Set out a plan for a more competitive Britain

The Spring Statement is usually a rather smaller affair than the Budget, an opportunity for the Chancellor to present the latest economic and fiscal forecasts to the House of Commons and announce consultations on proposed policy changes. After his big-spending Budget in the autumn, Rishi Sunak presumably hoped that his statement next week would cleave closely to that model.

Recent events would make that irresponsible. Since Mr Sunak’s last “fiscal event”, inflation has risen ever higher, with surging energy bills threatening to impoverish millions of households. The country briefly re-entered Covid restrictions after the emergence of the omicron variant, denting the economic rebound. Vladimir Putin’s invasion of Ukraine is already having immense consequences for the international economy, accelerating existing trends – the cost of living squeeze – and heralding a future in which globalisation is forced into reverse and the relatively benign geopolitical conditions of the post-Cold War period vanish, possibly forever.

Following the exit from the pandemic, the Government’s hope was that it could finally govern as a peace-time administration, focused on massive new spending on the NHS (and, eventually, social care) and levelling up poorer parts of the country. There were already major problems with this vision, given that it relied on abandoning Conservative principles and breaking manifesto promises, while offering no certainty that the stated aims could be delivered.

Now, it looks ridiculous. The Government appears to have no plans to even postpone the planned increase in National Insurance contributions, despite the pressure it will put on stretched household finances. Continuing with proposals to raise corporation tax next year, when the economy sits on the edge of recession, is brave to say the least.

But even reversing these unfortunate measures would hardly be sufficient to meet the scale of the challenges the country is facing. The logic of, first, Brexit, then Covid and now the ructions caused by Putin’s assault on Ukraine is that the UK must be leaner, more competitive, and more resilient to the regular crises that appear determined to engulf us. When an employment dispute at P&O Ferries, a small matter in the grand scheme of things, threatens weeks of disruption at the UK’s most important port, it is clear that the state of the nation is not good.

The list of problems is long. Companies face too many barriers to operating flexibly and taxes are too high. Successive governments have assumed that, just because our employment laws are less onerous than those of a semi-socialist state such as France, there is no need to do anything about the other rules and regulations that hold the private sector back. Across swathes of the public sector, there appears to be a cultural indifference to hard work and an unproductive attachment to working from home, while hard-line trade unions take every opportunity they can to inflict misery on the rest of the population by striking.

Energy policy remains a mess, with a continued fixation on net zero, albeit with a greater appreciation of the need for a less disruptive and costly transition. The Government has not moved anywhere near quickly enough to progress the renewed exploitation of North Sea oil and gas, and it is still unclear whether ministers have changed their minds about fracking. The Government has promised a new energy strategy, but why is it taking so long to materialise?
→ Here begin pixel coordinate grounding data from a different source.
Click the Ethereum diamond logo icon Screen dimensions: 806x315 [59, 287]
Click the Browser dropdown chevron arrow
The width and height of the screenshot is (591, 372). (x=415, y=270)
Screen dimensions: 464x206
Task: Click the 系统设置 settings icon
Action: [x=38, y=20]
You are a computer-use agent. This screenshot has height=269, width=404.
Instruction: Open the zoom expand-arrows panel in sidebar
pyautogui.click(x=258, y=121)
The current era invites comparisons with the 1970s, when the country was plagued by inflation, labour disputes, energy crises, and an unstable international environment. It would be unwise to exaggerate the similarities. But like then, there is a danger today that politicians form a consensus around certain policies, like net zero or a commitment to a larger state, that have the effect of entrenching these crises, rather than solving them.

Mr Sunak should use his Spring Statement next week to challenge that consensus and lay the groundwork for an economy that is much better equipped to navigate a world in which growth and prosperity are harder to secure. One of the finest qualities of this Government is its optimism about the UK and its continued ability to thrive, rejecting the gloomy prognostications of those who think the country’s best days are behind us. But it has not yet set out a policy agenda consistent with that optimistic vision of the UK’s future. There is little time for delay.